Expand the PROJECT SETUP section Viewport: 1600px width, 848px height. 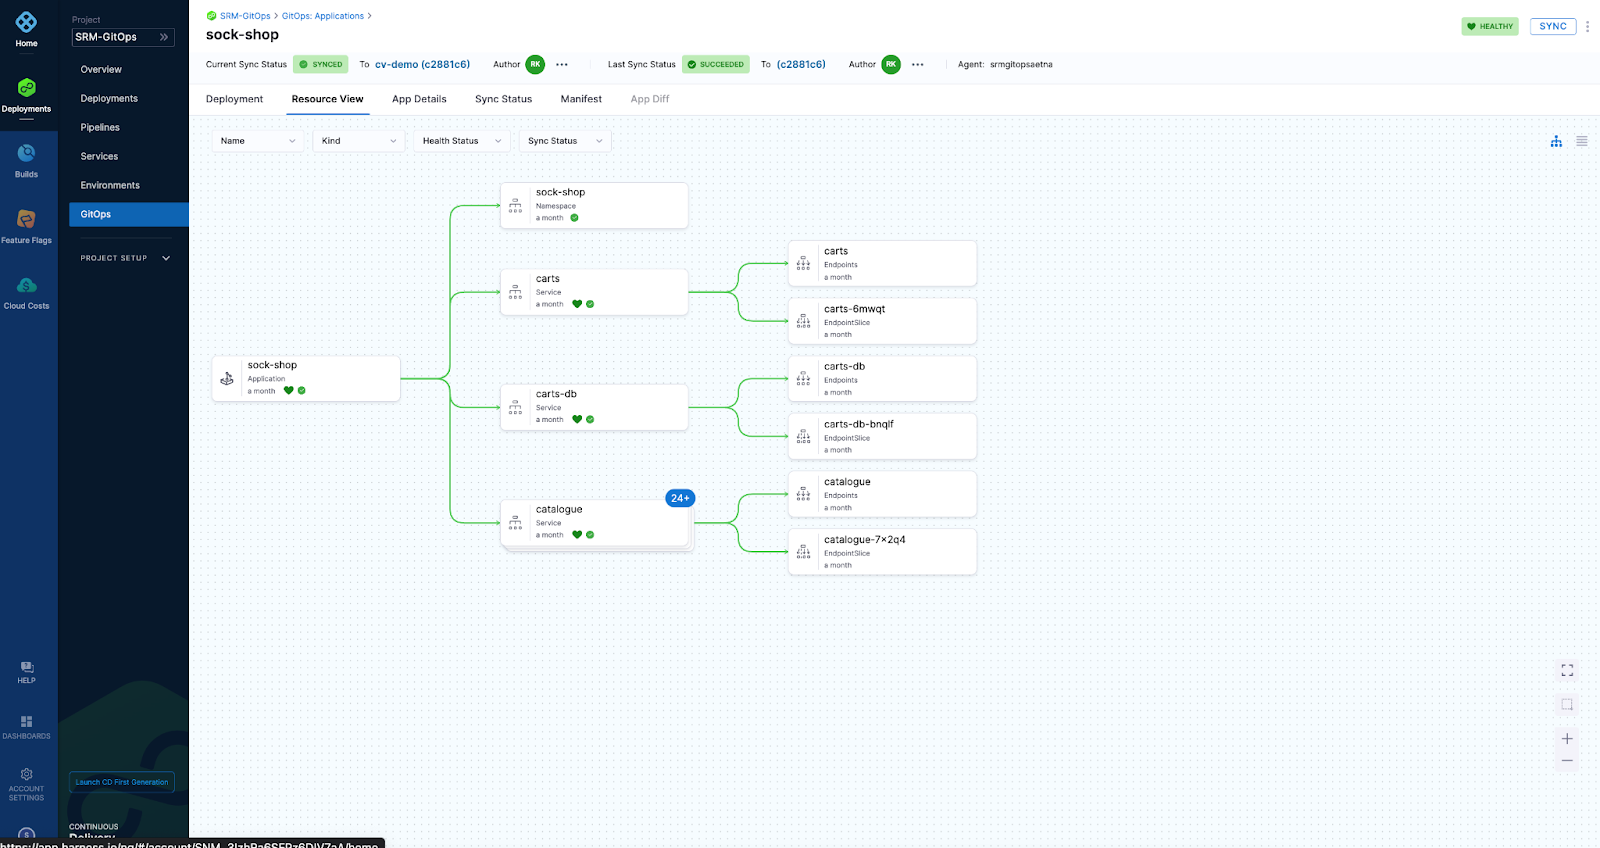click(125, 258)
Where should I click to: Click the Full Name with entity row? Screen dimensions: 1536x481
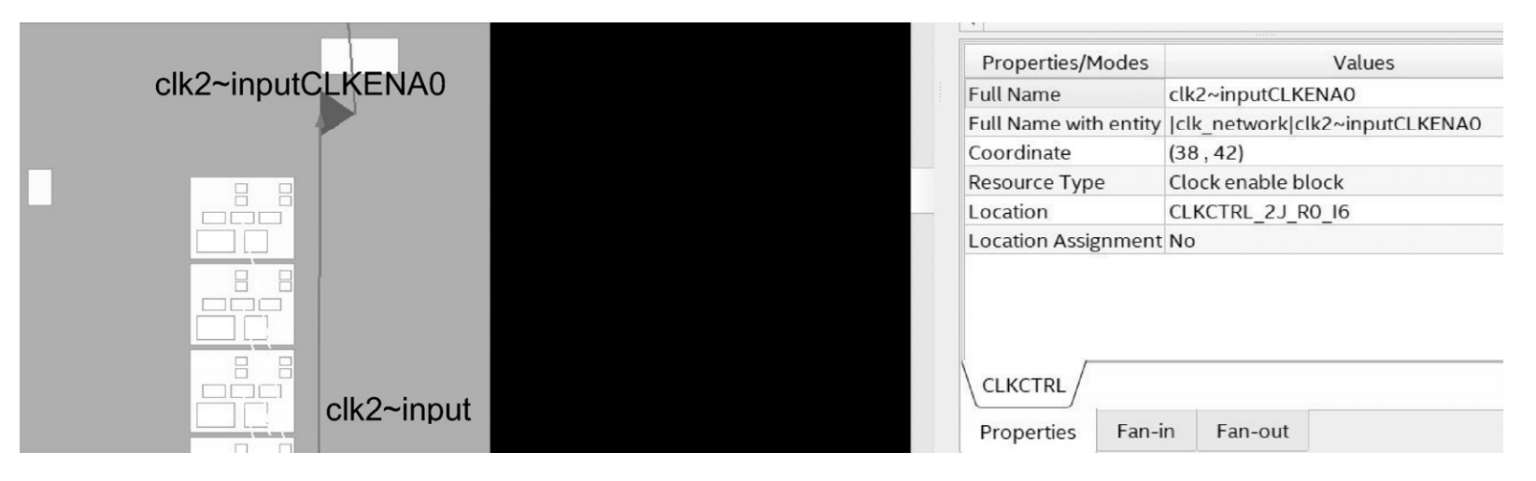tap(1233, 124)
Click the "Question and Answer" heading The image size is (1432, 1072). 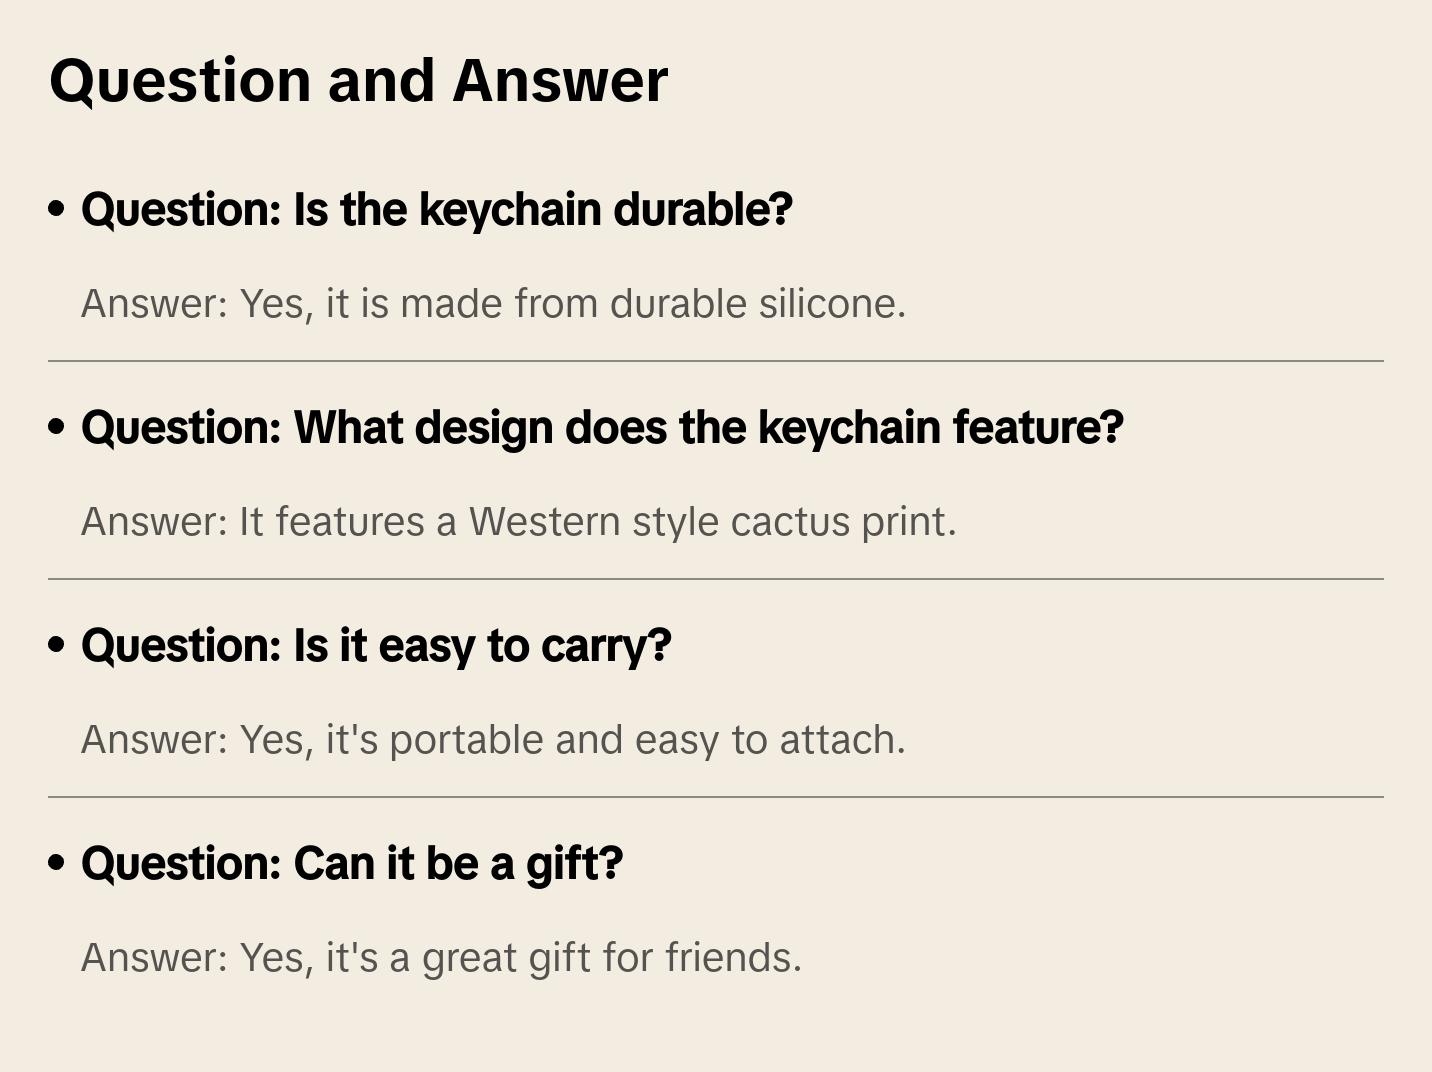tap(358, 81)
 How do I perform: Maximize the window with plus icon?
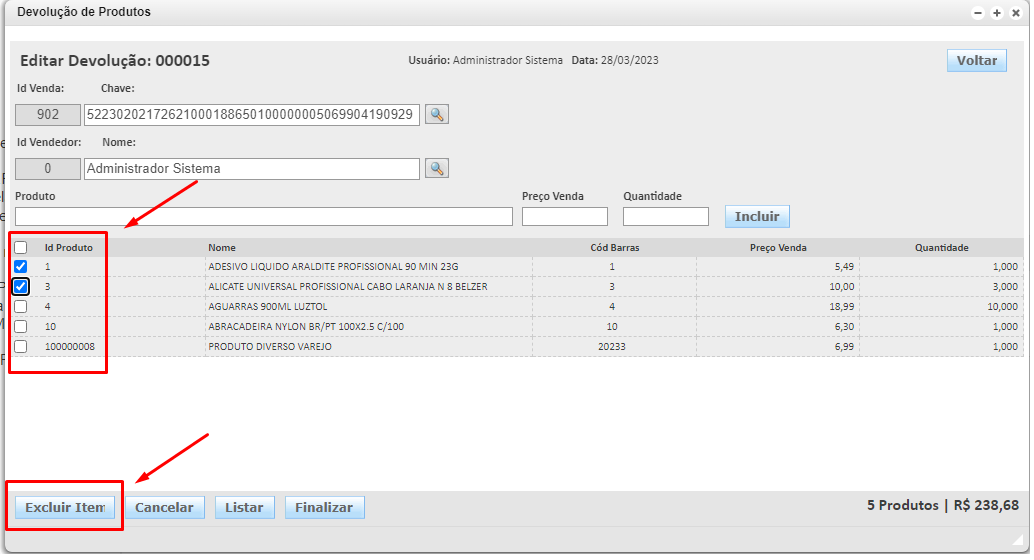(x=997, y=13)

____________________

Rewrite the part of the entries that opens with the line containing "How do I perform: Maximize" and closes at the end of the entries, changing "window" to "pane" and keeping everything else the same. Give only that part, without the pictures.

:: Answer to the problem ::
 How do I perform: Maximize the pane with plus icon?
(x=997, y=13)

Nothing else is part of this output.